Items »
============================================================
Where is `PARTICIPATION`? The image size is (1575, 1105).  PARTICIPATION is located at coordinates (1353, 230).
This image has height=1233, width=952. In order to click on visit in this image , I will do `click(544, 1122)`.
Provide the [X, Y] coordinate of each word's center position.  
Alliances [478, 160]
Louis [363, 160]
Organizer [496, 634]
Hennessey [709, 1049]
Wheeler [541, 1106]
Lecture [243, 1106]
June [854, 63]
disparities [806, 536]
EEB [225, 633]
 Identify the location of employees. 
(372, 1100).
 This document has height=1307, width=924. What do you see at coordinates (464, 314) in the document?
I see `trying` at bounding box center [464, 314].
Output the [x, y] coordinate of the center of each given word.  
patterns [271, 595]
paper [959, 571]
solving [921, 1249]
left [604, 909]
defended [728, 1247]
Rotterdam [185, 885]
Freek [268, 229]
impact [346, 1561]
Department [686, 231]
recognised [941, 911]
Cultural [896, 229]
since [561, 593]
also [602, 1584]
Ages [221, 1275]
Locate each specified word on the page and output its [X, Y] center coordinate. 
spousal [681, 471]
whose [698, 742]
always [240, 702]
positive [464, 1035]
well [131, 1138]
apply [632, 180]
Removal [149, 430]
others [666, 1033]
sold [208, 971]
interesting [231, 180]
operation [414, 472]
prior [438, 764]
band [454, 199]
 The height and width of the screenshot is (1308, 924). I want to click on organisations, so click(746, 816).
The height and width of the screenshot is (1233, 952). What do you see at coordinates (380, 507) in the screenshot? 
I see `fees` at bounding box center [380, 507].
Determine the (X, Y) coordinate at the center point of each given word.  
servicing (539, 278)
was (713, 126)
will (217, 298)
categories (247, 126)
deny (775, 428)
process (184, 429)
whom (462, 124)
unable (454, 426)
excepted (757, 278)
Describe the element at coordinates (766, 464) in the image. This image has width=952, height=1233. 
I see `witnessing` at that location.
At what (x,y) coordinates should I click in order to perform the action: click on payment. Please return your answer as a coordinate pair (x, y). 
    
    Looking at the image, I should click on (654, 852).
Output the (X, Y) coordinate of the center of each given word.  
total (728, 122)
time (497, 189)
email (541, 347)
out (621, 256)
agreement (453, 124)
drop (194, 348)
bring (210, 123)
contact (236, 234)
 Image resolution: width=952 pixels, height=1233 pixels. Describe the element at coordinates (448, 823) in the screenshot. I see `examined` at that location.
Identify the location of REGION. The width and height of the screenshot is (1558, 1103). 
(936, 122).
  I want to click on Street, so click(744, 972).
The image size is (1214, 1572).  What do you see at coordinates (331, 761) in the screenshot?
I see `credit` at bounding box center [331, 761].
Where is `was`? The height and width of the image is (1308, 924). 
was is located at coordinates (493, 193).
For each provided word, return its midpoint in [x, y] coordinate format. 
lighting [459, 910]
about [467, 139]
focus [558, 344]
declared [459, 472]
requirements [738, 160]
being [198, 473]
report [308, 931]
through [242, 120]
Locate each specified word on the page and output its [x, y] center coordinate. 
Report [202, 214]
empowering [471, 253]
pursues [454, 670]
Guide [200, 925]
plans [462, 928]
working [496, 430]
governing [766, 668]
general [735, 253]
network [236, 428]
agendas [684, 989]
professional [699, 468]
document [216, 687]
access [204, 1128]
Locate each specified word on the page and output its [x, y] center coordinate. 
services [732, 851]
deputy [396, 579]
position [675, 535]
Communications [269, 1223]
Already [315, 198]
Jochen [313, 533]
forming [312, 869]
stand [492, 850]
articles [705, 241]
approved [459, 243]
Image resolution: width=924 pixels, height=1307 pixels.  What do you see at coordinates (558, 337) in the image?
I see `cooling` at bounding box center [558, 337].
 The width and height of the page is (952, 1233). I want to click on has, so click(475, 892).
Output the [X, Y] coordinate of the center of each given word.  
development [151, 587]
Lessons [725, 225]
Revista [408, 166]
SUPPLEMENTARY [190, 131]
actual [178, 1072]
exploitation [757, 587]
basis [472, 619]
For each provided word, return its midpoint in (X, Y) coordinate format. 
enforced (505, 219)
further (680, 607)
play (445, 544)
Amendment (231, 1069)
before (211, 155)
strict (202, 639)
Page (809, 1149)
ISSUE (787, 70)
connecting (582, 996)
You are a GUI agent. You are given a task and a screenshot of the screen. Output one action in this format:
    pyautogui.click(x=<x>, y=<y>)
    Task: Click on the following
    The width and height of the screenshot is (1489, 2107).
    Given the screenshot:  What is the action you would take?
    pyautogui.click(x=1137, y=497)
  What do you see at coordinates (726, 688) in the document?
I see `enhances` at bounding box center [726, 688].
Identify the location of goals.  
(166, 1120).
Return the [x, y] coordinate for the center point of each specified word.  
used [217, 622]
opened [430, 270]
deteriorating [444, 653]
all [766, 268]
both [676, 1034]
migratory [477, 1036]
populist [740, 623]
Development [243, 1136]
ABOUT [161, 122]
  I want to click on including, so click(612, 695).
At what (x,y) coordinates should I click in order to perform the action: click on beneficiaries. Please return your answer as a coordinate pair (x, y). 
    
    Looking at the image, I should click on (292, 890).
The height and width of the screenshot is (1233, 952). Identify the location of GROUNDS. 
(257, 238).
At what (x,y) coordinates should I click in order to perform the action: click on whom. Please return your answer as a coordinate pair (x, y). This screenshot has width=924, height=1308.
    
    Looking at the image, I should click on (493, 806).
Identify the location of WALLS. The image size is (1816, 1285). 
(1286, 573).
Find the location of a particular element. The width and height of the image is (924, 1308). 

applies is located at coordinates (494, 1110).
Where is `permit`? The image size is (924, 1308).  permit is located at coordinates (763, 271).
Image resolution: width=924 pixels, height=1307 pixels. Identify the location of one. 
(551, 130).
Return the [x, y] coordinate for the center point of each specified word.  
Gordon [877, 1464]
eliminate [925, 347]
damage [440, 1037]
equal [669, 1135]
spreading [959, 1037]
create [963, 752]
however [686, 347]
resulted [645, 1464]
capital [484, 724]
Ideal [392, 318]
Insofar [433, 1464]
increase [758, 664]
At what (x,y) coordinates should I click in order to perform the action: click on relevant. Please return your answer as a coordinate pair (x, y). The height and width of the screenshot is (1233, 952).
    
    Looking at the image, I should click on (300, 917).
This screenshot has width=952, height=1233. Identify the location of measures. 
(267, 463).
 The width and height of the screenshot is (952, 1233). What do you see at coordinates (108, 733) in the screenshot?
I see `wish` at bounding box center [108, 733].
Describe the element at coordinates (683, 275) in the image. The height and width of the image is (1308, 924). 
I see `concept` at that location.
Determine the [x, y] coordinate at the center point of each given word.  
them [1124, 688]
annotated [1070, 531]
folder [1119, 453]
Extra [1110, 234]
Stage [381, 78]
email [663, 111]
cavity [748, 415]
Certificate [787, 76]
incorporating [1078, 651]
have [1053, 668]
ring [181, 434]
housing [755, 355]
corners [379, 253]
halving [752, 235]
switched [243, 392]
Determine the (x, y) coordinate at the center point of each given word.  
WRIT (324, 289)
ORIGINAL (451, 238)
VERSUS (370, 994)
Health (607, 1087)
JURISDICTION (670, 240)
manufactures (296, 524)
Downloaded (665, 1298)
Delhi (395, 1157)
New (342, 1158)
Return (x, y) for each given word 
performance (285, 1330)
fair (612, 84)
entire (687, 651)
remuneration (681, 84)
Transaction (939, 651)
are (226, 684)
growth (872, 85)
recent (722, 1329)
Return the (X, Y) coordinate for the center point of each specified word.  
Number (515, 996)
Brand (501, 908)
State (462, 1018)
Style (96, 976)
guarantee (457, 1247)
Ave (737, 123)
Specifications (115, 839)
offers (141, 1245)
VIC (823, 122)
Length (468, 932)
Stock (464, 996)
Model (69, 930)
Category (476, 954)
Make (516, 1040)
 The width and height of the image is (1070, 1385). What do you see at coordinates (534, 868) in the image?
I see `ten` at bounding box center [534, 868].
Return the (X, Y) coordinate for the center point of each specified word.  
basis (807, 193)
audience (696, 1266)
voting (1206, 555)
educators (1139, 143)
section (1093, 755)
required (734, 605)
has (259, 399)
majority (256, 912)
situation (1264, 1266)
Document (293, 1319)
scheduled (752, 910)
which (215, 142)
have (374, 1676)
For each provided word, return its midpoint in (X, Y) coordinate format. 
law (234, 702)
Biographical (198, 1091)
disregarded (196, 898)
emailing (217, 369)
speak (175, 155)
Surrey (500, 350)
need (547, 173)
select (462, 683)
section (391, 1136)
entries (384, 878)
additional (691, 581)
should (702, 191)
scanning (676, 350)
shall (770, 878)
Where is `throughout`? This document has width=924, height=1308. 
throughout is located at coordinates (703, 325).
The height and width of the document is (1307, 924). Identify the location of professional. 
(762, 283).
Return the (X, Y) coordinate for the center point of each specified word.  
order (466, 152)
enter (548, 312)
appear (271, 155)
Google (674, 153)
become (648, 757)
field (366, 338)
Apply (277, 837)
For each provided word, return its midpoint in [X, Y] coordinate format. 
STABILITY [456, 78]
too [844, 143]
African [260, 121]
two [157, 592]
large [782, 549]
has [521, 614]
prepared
============================================================
The task »
Give the records from the line containing "deputy [396, 579]" through the line containing "The width and height of the page" as a numbered list, leaving out any blank lines.

Exercise answer »
1. deputy [396, 579]
2. position [675, 535]
3. Communications [269, 1223]
4. Already [315, 198]
5. Jochen [313, 533]
6. forming [312, 869]
7. stand [492, 850]
8. articles [705, 241]
9. approved [459, 243]
10. Image resolution: width=924 pixels, height=1307 pixels.  What do you see at coordinates (558, 337) in the image?
11. I see `cooling` at bounding box center [558, 337].
12.  The width and height of the page is (952, 1233). I want to click on has, so click(475, 892).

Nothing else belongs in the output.